The Indian Ocean islanders had beaten Nigeria on their way to winning their group and then knocked out Democratic Republic of Congo on penalties in the previous round but it was always going to be different proposition against streetwise, if uninspiring, Tunisia.
Despite having more possession, Tunisia were let down by the final pass early on while Madagascar were more incisive on the occasions they went forward.
Tunisia began to take control towards halftime, however, and Madagascar goalkeeper Melvin Adrien twice had to dive at the feet of the marauding Tunisian forwards and then parried Wahbi Khazri’s curling free kick around the post.
He was then called into action again to save Ghaylen Chaalali’s low drive from 25 metres.
Khazri had a goal disallowed for offside at the start of the second half but it was not long before Tunisia went ahead, although it was very tough on Madagascar.
Sassi’s shot in the 52nd minute appeared to offer no real threat to Adrien until it took a wicked deflection off Thomas Fontaine to leave the hapless goalkeeper completely wrongfooted.
Eight minutes later, Tunisia struck again.
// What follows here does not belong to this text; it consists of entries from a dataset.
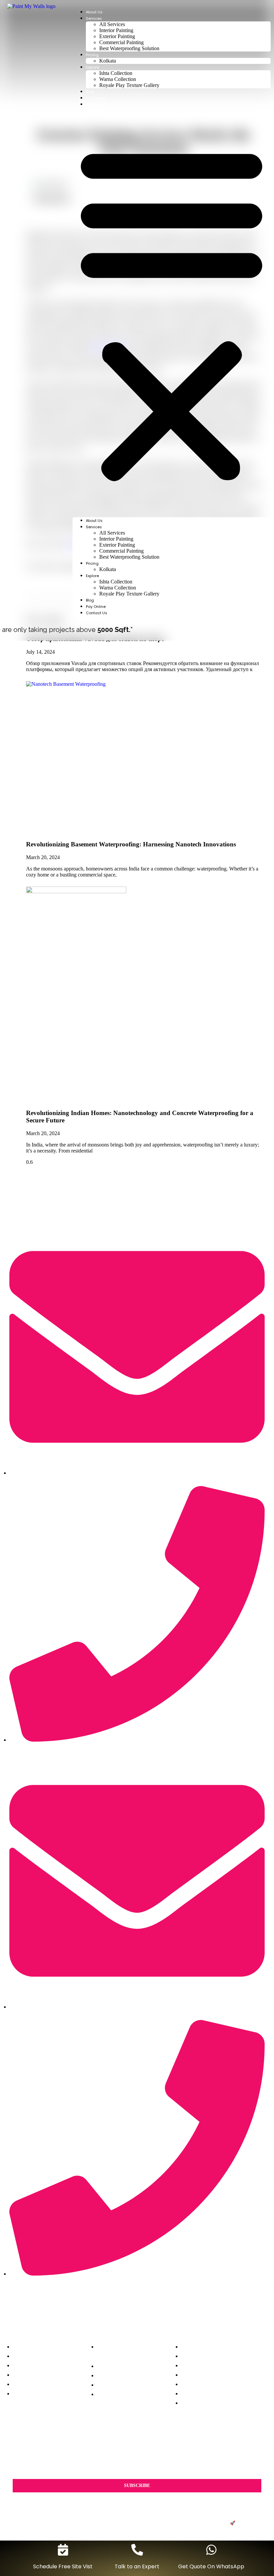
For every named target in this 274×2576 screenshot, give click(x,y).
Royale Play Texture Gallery (129, 85)
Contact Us (96, 104)
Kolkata (107, 61)
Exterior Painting (117, 36)
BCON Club (248, 2522)
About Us (94, 12)
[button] (172, 312)
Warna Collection (117, 79)
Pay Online (96, 98)
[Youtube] (168, 2301)
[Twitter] (147, 2301)
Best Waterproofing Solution (129, 48)
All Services (112, 24)
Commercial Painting (121, 42)
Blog (90, 91)
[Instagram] (126, 2301)
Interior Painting (116, 30)
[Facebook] (106, 2301)
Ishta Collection (115, 73)
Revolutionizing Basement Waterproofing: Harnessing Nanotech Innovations (131, 844)
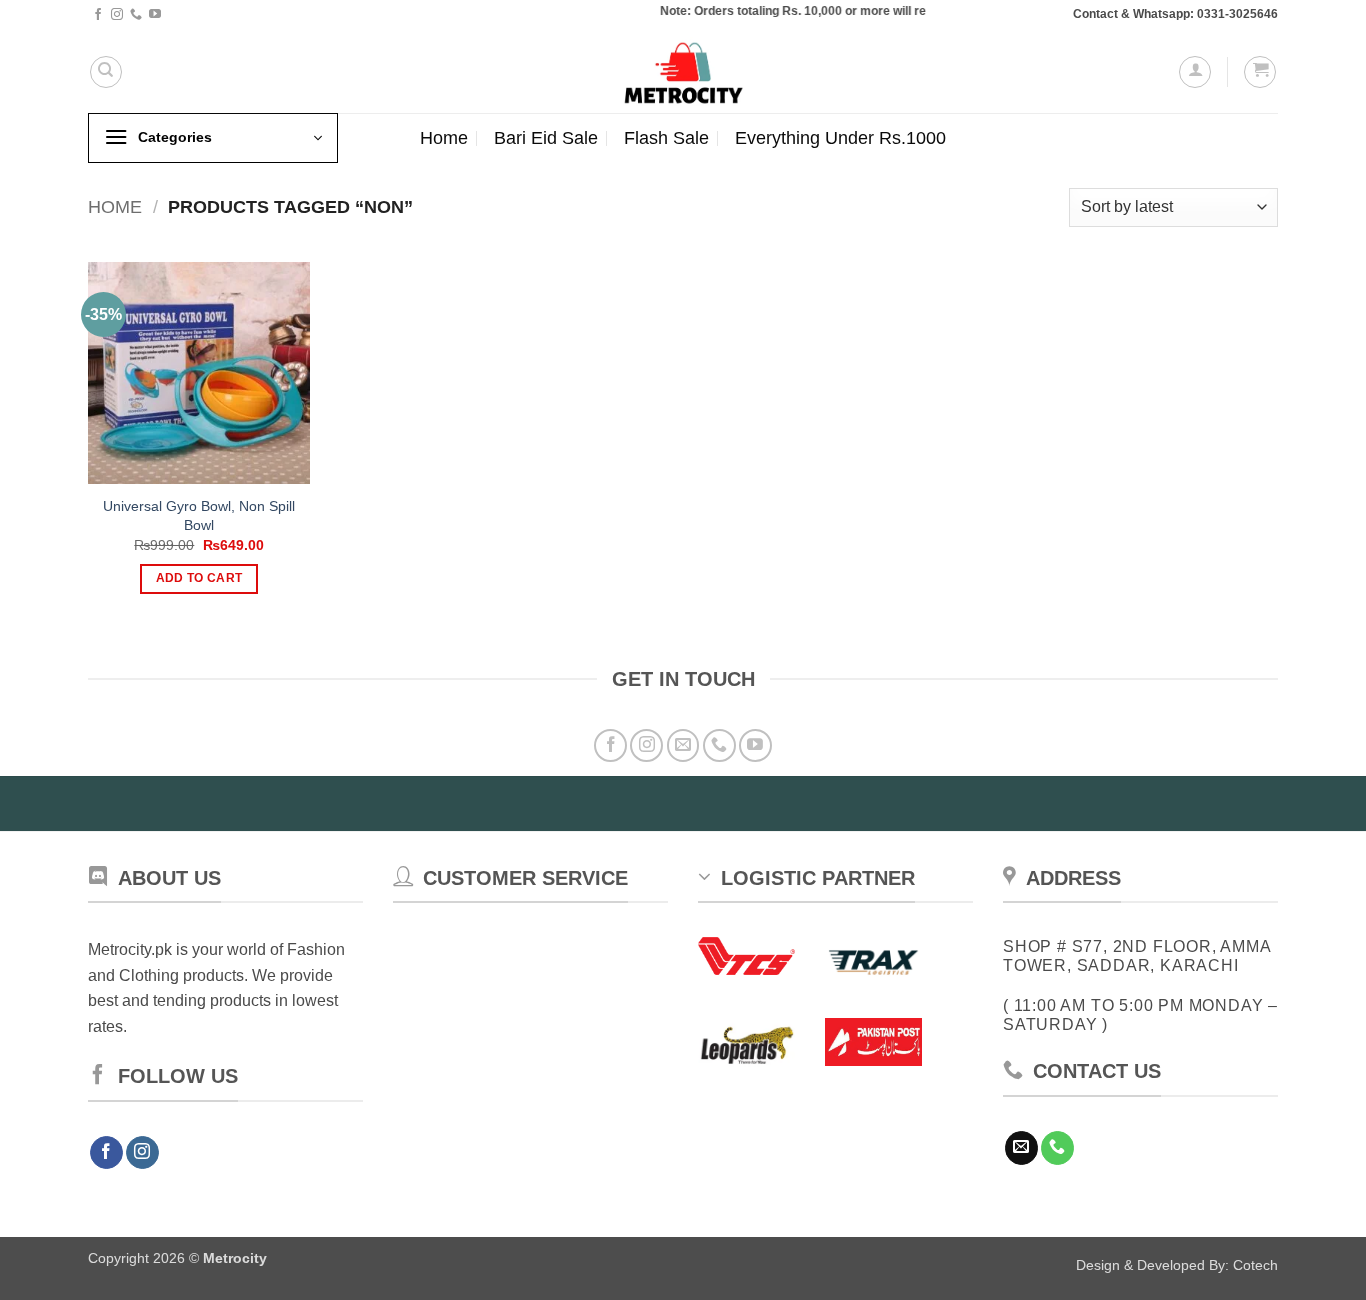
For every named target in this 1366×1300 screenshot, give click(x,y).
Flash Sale (666, 138)
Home (444, 138)
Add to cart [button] (199, 578)
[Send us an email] (683, 745)
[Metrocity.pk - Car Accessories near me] (683, 71)
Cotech (1255, 1265)
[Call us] (136, 15)
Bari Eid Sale (546, 138)
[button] (1195, 72)
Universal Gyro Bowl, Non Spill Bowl (199, 515)
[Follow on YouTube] (155, 15)
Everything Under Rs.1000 (840, 138)
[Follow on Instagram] (117, 15)
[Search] (106, 72)
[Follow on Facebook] (98, 15)
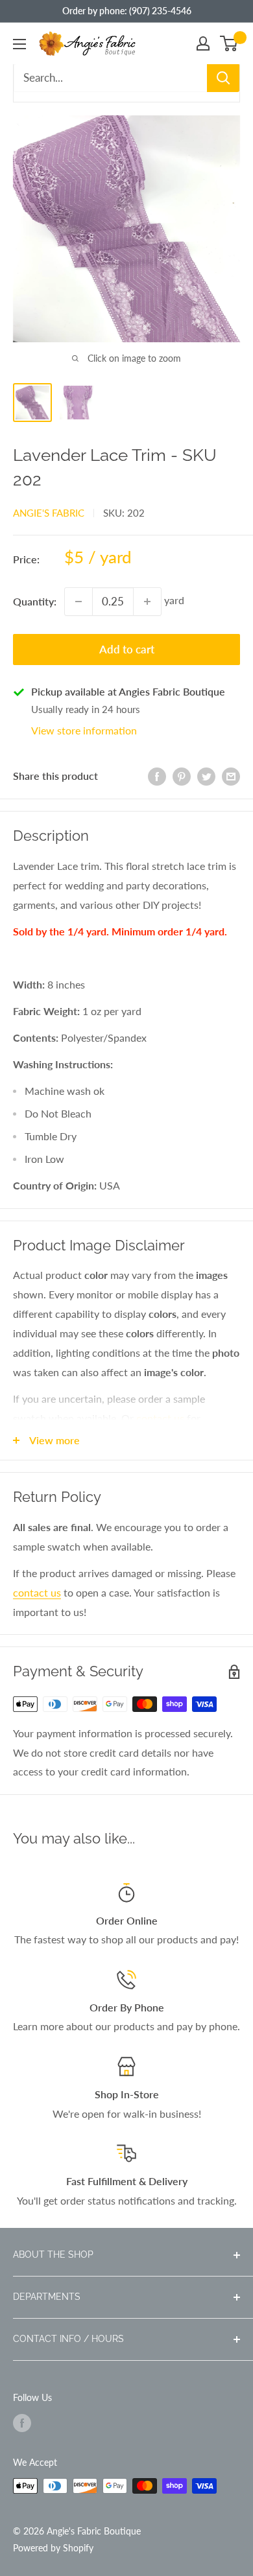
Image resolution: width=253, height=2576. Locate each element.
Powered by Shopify (53, 2547)
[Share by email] (231, 776)
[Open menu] (19, 44)
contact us (160, 1418)
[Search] (223, 78)
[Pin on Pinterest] (182, 776)
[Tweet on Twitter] (206, 776)
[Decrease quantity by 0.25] (78, 601)
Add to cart (126, 649)
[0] (229, 43)
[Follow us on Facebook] (22, 2422)
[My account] (203, 43)
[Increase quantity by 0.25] (147, 601)
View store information (84, 730)
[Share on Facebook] (157, 776)
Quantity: (34, 601)
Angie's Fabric (48, 513)
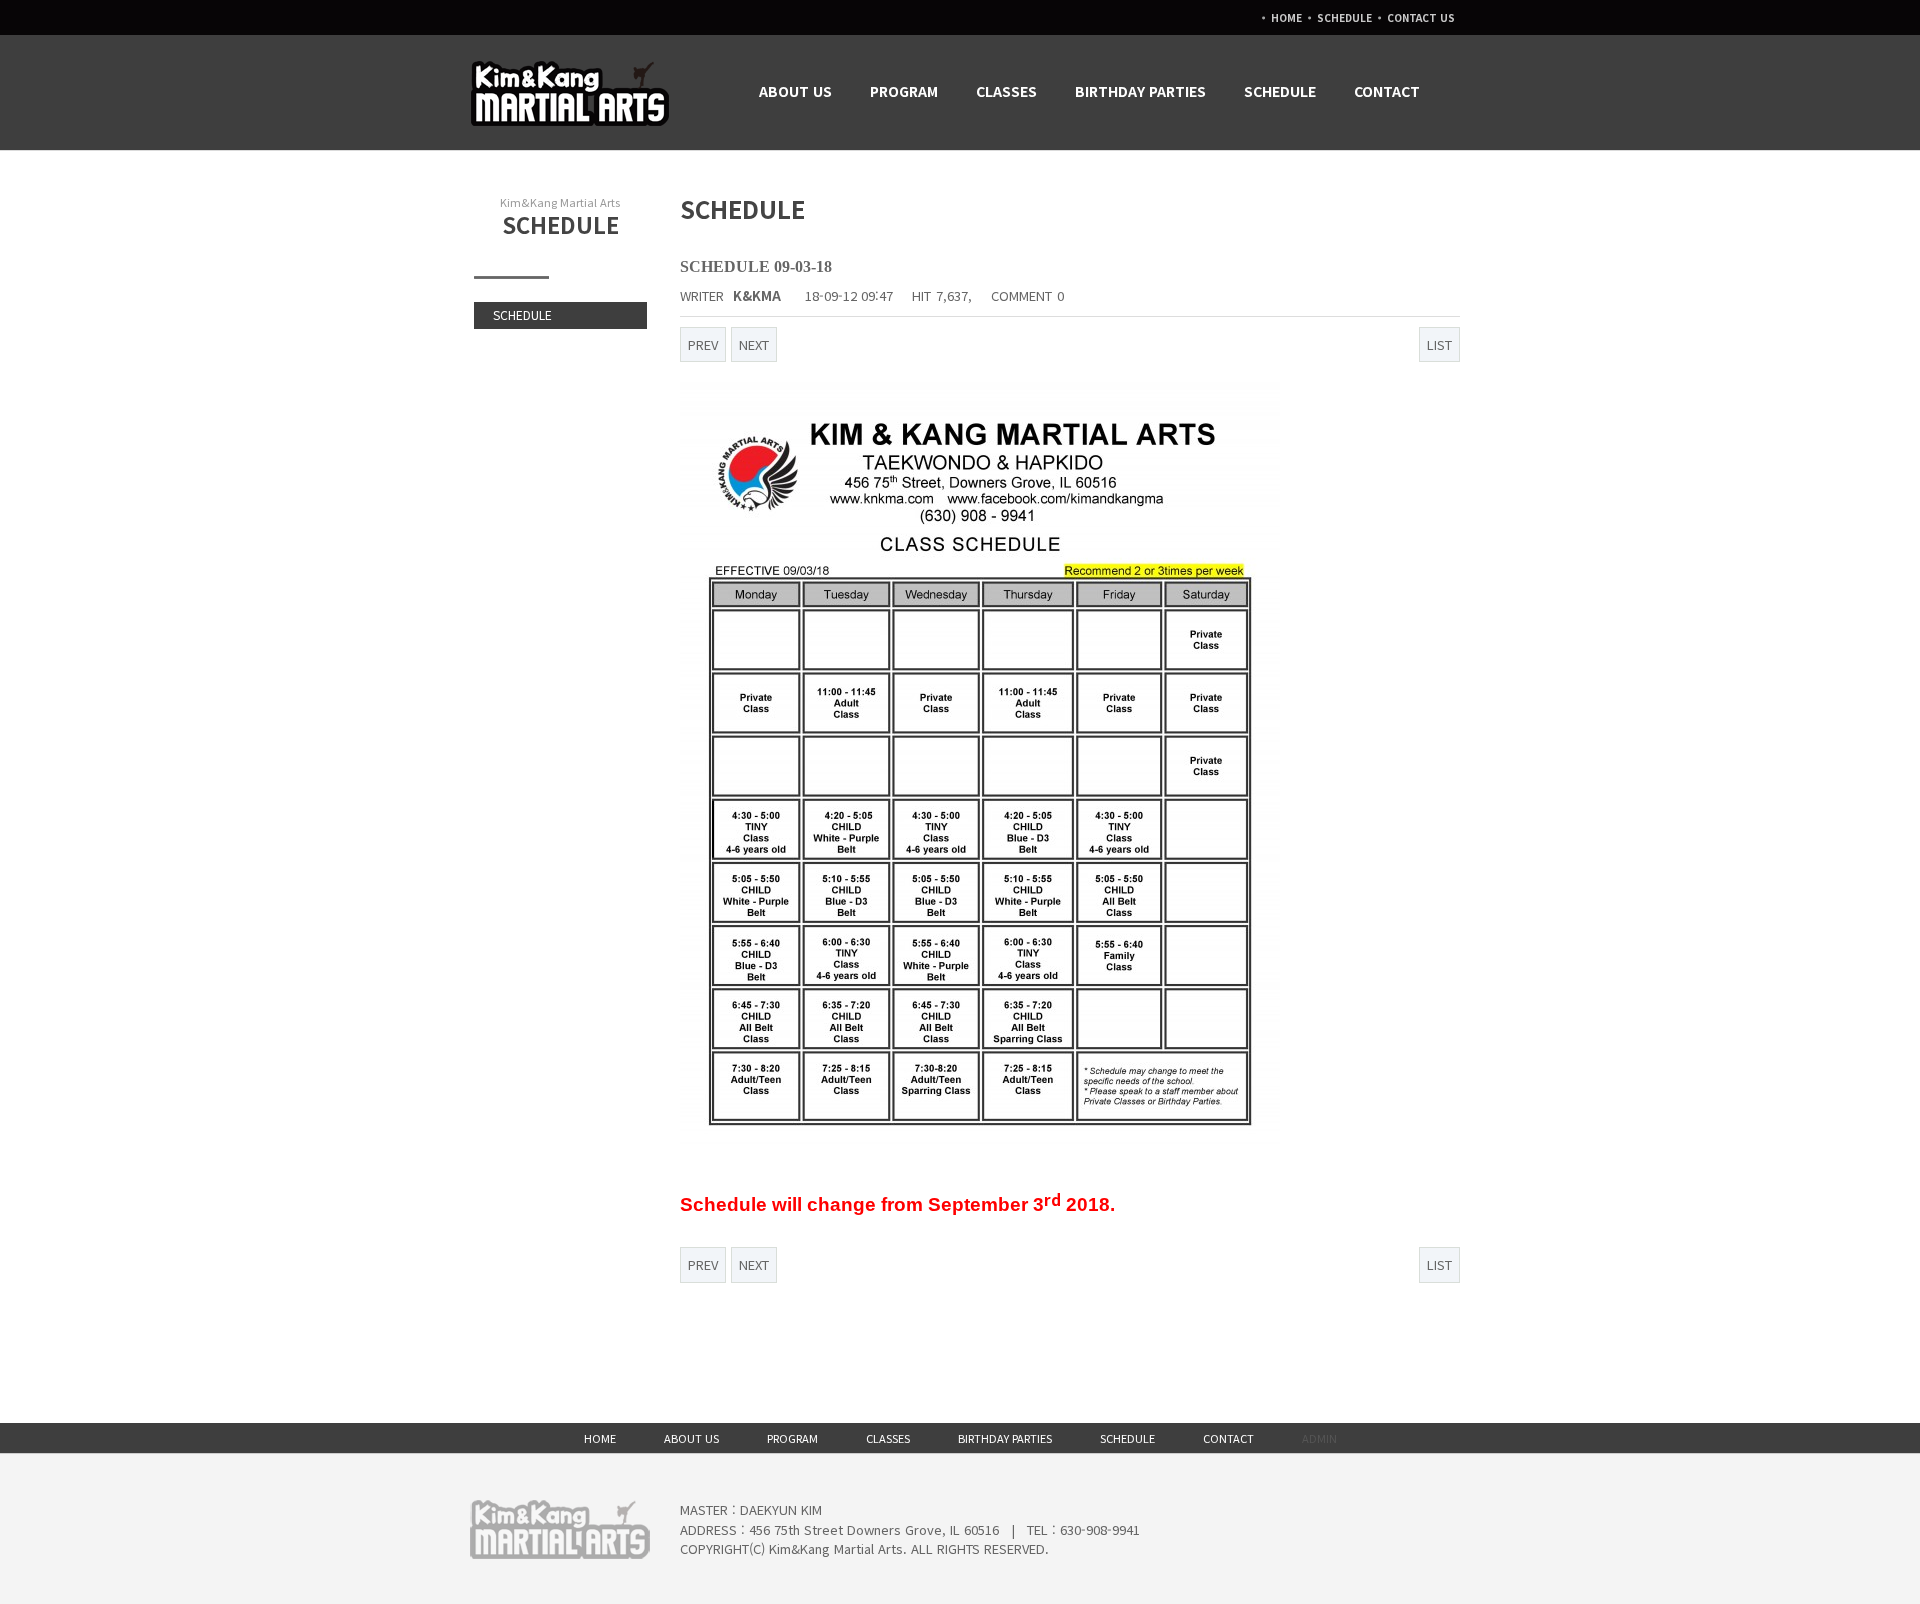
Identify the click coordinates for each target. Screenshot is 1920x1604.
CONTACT (1387, 91)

Adrien saved Khazri’s shot but was powerless when Msakni collected the rebound, slipped past a defender and planted the ball in the bottom corner.
After that, Tunisia decided to sit back on their lead and Madagascar never looked like mounting a fight back.
Although they kept pushing forward, their remarkable campaign ended with something of a whimper with Sliti’s breakaway goal in stoppage time rubbing salt into the wounds.